>>>
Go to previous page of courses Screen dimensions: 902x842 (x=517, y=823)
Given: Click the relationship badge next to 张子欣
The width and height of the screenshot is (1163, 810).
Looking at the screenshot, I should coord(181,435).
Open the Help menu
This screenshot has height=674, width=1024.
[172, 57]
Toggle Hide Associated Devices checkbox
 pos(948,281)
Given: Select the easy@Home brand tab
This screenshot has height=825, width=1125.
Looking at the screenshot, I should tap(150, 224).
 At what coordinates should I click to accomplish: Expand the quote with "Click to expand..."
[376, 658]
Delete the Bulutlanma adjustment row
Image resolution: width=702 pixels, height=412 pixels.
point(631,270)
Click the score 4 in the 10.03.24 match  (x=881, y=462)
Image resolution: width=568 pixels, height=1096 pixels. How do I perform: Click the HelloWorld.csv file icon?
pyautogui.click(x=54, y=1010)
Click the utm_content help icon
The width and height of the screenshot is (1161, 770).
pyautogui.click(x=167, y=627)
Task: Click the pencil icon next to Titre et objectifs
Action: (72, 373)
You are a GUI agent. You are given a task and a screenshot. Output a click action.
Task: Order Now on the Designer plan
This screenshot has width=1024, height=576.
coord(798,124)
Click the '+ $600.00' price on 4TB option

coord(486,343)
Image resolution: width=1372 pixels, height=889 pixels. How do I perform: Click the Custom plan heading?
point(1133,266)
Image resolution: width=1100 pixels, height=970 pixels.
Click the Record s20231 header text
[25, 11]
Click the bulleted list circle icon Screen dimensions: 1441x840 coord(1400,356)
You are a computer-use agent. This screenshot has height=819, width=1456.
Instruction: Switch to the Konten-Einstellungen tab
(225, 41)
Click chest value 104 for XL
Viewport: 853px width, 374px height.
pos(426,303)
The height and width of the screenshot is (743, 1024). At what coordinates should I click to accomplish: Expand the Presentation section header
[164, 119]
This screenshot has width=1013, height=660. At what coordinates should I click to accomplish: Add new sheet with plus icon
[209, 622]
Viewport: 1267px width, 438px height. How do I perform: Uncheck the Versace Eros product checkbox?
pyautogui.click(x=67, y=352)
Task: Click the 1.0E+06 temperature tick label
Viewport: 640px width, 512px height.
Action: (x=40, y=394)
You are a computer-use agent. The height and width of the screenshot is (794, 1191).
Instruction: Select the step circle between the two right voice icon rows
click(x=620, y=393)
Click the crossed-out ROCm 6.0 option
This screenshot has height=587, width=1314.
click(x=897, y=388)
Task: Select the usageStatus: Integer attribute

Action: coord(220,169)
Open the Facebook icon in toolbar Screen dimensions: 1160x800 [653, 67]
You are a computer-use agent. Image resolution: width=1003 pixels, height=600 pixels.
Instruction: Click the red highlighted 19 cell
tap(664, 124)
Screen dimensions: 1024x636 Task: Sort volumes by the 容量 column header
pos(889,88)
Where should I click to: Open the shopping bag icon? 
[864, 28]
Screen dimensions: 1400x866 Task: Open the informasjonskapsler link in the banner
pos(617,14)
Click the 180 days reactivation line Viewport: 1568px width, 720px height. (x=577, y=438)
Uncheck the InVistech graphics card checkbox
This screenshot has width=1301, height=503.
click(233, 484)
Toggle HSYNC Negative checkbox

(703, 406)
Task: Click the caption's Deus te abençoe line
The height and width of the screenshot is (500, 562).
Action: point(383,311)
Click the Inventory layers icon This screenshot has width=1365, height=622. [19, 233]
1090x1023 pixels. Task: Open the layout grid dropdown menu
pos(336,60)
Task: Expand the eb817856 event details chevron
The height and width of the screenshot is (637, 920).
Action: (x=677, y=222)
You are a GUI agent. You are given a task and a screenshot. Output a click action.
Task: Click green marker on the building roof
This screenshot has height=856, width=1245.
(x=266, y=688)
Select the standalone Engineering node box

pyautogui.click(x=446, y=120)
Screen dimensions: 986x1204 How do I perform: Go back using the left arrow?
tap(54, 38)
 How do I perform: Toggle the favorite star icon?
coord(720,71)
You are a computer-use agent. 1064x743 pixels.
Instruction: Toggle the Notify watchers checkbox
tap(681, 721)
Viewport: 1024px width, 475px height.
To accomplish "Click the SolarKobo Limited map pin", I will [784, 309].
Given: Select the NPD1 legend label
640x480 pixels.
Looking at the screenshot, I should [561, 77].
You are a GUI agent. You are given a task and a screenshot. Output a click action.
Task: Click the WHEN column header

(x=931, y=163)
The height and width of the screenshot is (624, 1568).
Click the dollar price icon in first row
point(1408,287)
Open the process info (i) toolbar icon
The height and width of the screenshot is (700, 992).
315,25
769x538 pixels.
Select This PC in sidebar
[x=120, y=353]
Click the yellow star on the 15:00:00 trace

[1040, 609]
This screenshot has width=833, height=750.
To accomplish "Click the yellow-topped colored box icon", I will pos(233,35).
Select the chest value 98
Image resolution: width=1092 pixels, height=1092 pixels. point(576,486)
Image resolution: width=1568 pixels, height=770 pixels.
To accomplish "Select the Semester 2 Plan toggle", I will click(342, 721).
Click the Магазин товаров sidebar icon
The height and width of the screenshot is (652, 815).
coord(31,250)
<<<
◆ **WHAT YOU NEED TO DO**
Go through the entries above and write each one out exactly.

◆ **WRITTEN RESPONSE**
Go to previous page of courses Screen dimensions: 902x842 (x=517, y=823)
Given: Click the relationship badge next to 张子欣
The width and height of the screenshot is (1163, 810).
Looking at the screenshot, I should coord(181,435).
Open the Help menu
This screenshot has height=674, width=1024.
[172, 57]
Toggle Hide Associated Devices checkbox
 pos(948,281)
Given: Select the easy@Home brand tab
This screenshot has height=825, width=1125.
Looking at the screenshot, I should tap(150, 224).
 At what coordinates should I click to accomplish: Expand the quote with "Click to expand..."
[376, 658]
Delete the Bulutlanma adjustment row
Image resolution: width=702 pixels, height=412 pixels.
point(631,270)
Click the score 4 in the 10.03.24 match  (x=881, y=462)
Image resolution: width=568 pixels, height=1096 pixels. How do I perform: Click the HelloWorld.csv file icon?
pyautogui.click(x=54, y=1010)
Click the utm_content help icon
The width and height of the screenshot is (1161, 770).
pyautogui.click(x=167, y=627)
Task: Click the pencil icon next to Titre et objectifs
Action: (72, 373)
You are a GUI agent. You are given a task and a screenshot. Output a click action.
Task: Order Now on the Designer plan
This screenshot has width=1024, height=576.
coord(798,124)
Click the '+ $600.00' price on 4TB option

coord(486,343)
Image resolution: width=1372 pixels, height=889 pixels. How do I perform: Click the Custom plan heading?
point(1133,266)
Image resolution: width=1100 pixels, height=970 pixels.
Click the Record s20231 header text
[25, 11]
Click the bulleted list circle icon Screen dimensions: 1441x840 coord(1400,356)
You are a computer-use agent. This screenshot has height=819, width=1456.
Instruction: Switch to the Konten-Einstellungen tab
(225, 41)
Click chest value 104 for XL
Viewport: 853px width, 374px height.
pos(426,303)
The height and width of the screenshot is (743, 1024). At what coordinates should I click to accomplish: Expand the Presentation section header
[164, 119]
This screenshot has width=1013, height=660. At what coordinates should I click to accomplish: Add new sheet with plus icon
[209, 622]
Viewport: 1267px width, 438px height. How do I perform: Uncheck the Versace Eros product checkbox?
pyautogui.click(x=67, y=352)
Task: Click the 1.0E+06 temperature tick label
Viewport: 640px width, 512px height.
Action: (x=40, y=394)
You are a computer-use agent. The height and width of the screenshot is (794, 1191).
Instruction: Select the step circle between the two right voice icon rows
click(x=620, y=393)
Click the crossed-out ROCm 6.0 option
This screenshot has height=587, width=1314.
click(x=897, y=388)
Task: Select the usageStatus: Integer attribute

Action: coord(220,169)
Open the Facebook icon in toolbar Screen dimensions: 1160x800 [653, 67]
You are a computer-use agent. Image resolution: width=1003 pixels, height=600 pixels.
Instruction: Click the red highlighted 19 cell
tap(664, 124)
Screen dimensions: 1024x636 Task: Sort volumes by the 容量 column header
pos(889,88)
Where should I click to: Open the shopping bag icon? 
[864, 28]
Screen dimensions: 1400x866 Task: Open the informasjonskapsler link in the banner
pos(617,14)
Click the 180 days reactivation line Viewport: 1568px width, 720px height. (x=577, y=438)
Uncheck the InVistech graphics card checkbox
This screenshot has width=1301, height=503.
click(233, 484)
Toggle HSYNC Negative checkbox

(703, 406)
Task: Click the caption's Deus te abençoe line
The height and width of the screenshot is (500, 562).
Action: point(383,311)
Click the Inventory layers icon This screenshot has width=1365, height=622. [19, 233]
1090x1023 pixels. Task: Open the layout grid dropdown menu
pos(336,60)
Task: Expand the eb817856 event details chevron
The height and width of the screenshot is (637, 920).
Action: (x=677, y=222)
You are a GUI agent. You are given a task and a screenshot. Output a click action.
Task: Click green marker on the building roof
This screenshot has height=856, width=1245.
(x=266, y=688)
Select the standalone Engineering node box

pyautogui.click(x=446, y=120)
Screen dimensions: 986x1204 How do I perform: Go back using the left arrow?
tap(54, 38)
 How do I perform: Toggle the favorite star icon?
coord(720,71)
You are a computer-use agent. 1064x743 pixels.
Instruction: Toggle the Notify watchers checkbox
tap(681, 721)
Viewport: 1024px width, 475px height.
To accomplish "Click the SolarKobo Limited map pin", I will [784, 309].
Given: Select the NPD1 legend label
640x480 pixels.
Looking at the screenshot, I should [561, 77].
You are a GUI agent. You are given a task and a screenshot. Output a click action.
Task: Click the WHEN column header

(x=931, y=163)
The height and width of the screenshot is (624, 1568).
Click the dollar price icon in first row
point(1408,287)
Open the process info (i) toolbar icon
The height and width of the screenshot is (700, 992).
315,25
769x538 pixels.
Select This PC in sidebar
[x=120, y=353]
Click the yellow star on the 15:00:00 trace

[1040, 609]
This screenshot has width=833, height=750.
To accomplish "Click the yellow-topped colored box icon", I will pos(233,35).
Select the chest value 98
Image resolution: width=1092 pixels, height=1092 pixels. point(576,486)
Image resolution: width=1568 pixels, height=770 pixels.
To accomplish "Select the Semester 2 Plan toggle", I will click(342, 721).
Click the Магазин товаров sidebar icon
The height and width of the screenshot is (652, 815).
coord(31,250)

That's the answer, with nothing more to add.